*MATERIAL PROVIDED*:
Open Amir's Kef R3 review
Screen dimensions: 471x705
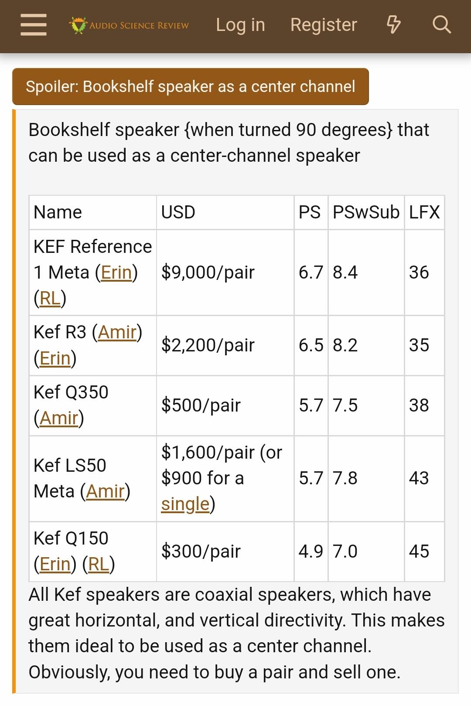[x=117, y=332]
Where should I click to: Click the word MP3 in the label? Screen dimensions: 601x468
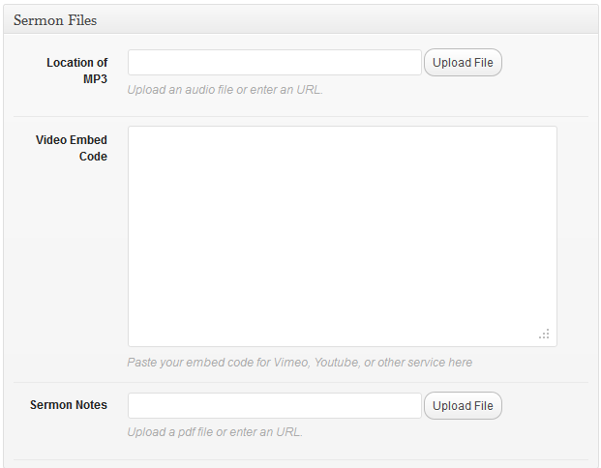[x=96, y=79]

*TO DO*:
With pictures left out, extract the lines from the one containing "Screen dimensions: 471x705" to the end of the material above, both included, exactly as written.

*RESPONSE AREA*:
Screen dimensions: 471x705
[x=117, y=332]
Where should I click to: Click the word MP3 in the label? Screen dimensions: 601x468
[x=96, y=79]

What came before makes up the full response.